▶ [Description of the task] Each line of the data below from the one holding "Check the first disk row checkbox" to the one holding "You are a computer-use agent. 681x377 pixels.", inclusive, is to be reproduced exactly; no other line belongs in the answer.

[Records drawn from a dataset]
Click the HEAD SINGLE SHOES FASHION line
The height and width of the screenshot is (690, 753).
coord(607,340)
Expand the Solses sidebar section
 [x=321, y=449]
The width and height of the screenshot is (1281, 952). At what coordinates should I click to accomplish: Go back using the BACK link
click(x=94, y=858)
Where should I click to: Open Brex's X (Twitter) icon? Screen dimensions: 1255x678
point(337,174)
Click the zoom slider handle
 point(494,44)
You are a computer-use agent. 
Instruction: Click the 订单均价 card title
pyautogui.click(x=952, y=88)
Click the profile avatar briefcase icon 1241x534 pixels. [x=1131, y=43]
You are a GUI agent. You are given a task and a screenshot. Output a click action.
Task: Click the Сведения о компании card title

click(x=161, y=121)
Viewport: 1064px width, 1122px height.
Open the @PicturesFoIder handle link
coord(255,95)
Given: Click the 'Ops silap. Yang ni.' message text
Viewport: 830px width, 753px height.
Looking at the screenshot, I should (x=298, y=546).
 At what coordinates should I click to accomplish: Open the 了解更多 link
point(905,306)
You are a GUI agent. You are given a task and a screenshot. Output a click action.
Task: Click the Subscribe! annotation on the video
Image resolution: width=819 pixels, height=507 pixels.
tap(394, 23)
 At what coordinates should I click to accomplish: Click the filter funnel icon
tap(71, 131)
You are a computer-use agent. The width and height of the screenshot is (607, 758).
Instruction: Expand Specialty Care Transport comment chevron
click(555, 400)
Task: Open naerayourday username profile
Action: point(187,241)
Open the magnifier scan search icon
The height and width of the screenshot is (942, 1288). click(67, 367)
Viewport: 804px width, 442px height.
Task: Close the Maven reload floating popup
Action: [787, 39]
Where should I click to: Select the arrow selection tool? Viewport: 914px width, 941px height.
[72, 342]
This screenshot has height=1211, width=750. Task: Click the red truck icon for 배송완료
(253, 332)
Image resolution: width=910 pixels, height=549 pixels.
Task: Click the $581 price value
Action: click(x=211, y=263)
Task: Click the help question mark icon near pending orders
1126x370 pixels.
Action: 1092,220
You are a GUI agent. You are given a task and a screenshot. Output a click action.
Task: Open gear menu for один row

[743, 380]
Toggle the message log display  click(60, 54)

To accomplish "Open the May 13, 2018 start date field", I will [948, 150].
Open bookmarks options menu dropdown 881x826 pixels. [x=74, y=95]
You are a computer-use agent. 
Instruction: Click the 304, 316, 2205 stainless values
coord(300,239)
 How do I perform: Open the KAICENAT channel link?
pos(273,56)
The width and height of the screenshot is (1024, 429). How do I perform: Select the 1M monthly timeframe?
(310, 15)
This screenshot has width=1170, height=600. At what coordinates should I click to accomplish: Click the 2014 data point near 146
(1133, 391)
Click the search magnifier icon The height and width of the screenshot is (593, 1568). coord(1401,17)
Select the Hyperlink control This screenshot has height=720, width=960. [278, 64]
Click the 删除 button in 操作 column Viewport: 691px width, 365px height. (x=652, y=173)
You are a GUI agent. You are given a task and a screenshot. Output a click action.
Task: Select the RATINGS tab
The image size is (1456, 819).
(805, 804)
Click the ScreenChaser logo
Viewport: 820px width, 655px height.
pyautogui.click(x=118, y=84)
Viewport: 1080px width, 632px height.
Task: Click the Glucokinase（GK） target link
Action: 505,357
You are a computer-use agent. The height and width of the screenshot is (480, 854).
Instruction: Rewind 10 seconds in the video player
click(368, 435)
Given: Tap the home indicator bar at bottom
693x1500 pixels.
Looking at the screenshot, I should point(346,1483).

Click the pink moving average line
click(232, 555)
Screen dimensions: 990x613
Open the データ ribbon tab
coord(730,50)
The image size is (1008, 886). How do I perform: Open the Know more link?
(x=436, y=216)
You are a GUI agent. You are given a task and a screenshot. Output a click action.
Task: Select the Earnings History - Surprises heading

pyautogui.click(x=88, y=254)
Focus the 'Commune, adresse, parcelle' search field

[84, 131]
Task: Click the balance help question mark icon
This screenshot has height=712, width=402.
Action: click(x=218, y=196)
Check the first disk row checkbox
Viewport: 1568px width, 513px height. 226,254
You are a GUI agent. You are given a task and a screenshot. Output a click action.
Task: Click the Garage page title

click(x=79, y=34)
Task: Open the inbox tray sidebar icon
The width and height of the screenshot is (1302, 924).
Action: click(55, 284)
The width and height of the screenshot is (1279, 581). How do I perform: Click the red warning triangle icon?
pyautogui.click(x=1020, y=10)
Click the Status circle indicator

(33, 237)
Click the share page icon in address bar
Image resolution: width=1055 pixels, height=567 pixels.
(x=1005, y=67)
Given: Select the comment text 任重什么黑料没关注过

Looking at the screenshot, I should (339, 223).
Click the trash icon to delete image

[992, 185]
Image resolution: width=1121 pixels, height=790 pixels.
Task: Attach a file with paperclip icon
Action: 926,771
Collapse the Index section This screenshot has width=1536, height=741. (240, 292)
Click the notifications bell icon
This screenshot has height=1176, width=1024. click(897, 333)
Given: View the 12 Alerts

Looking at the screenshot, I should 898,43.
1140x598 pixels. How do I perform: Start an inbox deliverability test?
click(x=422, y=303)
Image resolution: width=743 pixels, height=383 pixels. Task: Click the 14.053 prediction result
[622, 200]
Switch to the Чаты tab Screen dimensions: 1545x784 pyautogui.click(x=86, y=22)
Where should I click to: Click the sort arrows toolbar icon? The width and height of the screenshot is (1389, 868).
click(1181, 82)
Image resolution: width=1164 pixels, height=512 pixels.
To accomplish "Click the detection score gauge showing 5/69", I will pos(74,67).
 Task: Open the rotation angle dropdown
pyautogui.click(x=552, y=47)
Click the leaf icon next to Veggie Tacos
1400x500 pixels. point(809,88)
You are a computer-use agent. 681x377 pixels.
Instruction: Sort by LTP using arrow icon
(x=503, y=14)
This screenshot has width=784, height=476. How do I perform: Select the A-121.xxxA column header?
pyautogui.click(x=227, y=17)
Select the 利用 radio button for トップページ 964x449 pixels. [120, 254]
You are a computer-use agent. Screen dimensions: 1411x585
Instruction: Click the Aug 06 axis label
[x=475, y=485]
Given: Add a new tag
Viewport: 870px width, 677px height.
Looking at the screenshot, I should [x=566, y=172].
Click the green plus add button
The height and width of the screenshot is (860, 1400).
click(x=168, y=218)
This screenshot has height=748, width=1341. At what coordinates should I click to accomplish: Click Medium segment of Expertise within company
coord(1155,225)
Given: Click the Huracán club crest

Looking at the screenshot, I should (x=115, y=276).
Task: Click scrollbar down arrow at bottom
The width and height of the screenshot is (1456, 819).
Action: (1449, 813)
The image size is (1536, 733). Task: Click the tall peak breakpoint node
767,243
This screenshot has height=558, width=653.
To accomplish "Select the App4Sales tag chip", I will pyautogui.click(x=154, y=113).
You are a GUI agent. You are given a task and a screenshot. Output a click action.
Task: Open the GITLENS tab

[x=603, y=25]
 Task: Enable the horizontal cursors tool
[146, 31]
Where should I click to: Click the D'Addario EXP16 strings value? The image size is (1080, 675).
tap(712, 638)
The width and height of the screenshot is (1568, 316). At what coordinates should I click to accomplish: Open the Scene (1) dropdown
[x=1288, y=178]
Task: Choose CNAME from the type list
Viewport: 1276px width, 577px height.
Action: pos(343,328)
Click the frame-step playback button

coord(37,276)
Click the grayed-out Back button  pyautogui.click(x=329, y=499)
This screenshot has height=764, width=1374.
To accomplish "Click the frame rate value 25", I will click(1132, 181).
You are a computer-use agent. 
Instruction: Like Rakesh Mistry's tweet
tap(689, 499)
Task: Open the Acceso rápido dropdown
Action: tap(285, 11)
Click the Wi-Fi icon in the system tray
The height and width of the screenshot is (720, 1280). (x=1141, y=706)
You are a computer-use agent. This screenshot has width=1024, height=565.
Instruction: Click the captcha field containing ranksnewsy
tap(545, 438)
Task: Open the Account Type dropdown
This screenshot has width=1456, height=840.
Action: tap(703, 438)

▶ [Written response]
Check the first disk row checkbox
Viewport: 1568px width, 513px height. 226,254
You are a GUI agent. You are given a task and a screenshot. Output a click action.
Task: Click the Garage page title

click(x=79, y=34)
Task: Open the inbox tray sidebar icon
The width and height of the screenshot is (1302, 924).
Action: click(55, 284)
The width and height of the screenshot is (1279, 581). How do I perform: Click the red warning triangle icon?
pyautogui.click(x=1020, y=10)
Click the Status circle indicator

(33, 237)
Click the share page icon in address bar
Image resolution: width=1055 pixels, height=567 pixels.
(x=1005, y=67)
Given: Select the comment text 任重什么黑料没关注过

Looking at the screenshot, I should (339, 223).
Click the trash icon to delete image

[992, 185]
Image resolution: width=1121 pixels, height=790 pixels.
Task: Attach a file with paperclip icon
Action: 926,771
Collapse the Index section This screenshot has width=1536, height=741. (240, 292)
Click the notifications bell icon
This screenshot has height=1176, width=1024. click(897, 333)
Given: View the 12 Alerts

Looking at the screenshot, I should 898,43.
1140x598 pixels. How do I perform: Start an inbox deliverability test?
click(x=422, y=303)
Image resolution: width=743 pixels, height=383 pixels. Task: Click the 14.053 prediction result
[622, 200]
Switch to the Чаты tab Screen dimensions: 1545x784 pyautogui.click(x=86, y=22)
Where should I click to: Click the sort arrows toolbar icon? The width and height of the screenshot is (1389, 868).
click(1181, 82)
Image resolution: width=1164 pixels, height=512 pixels.
To accomplish "Click the detection score gauge showing 5/69", I will pos(74,67).
 Task: Open the rotation angle dropdown
pyautogui.click(x=552, y=47)
Click the leaf icon next to Veggie Tacos
1400x500 pixels. point(809,88)
You are a computer-use agent. 681x377 pixels.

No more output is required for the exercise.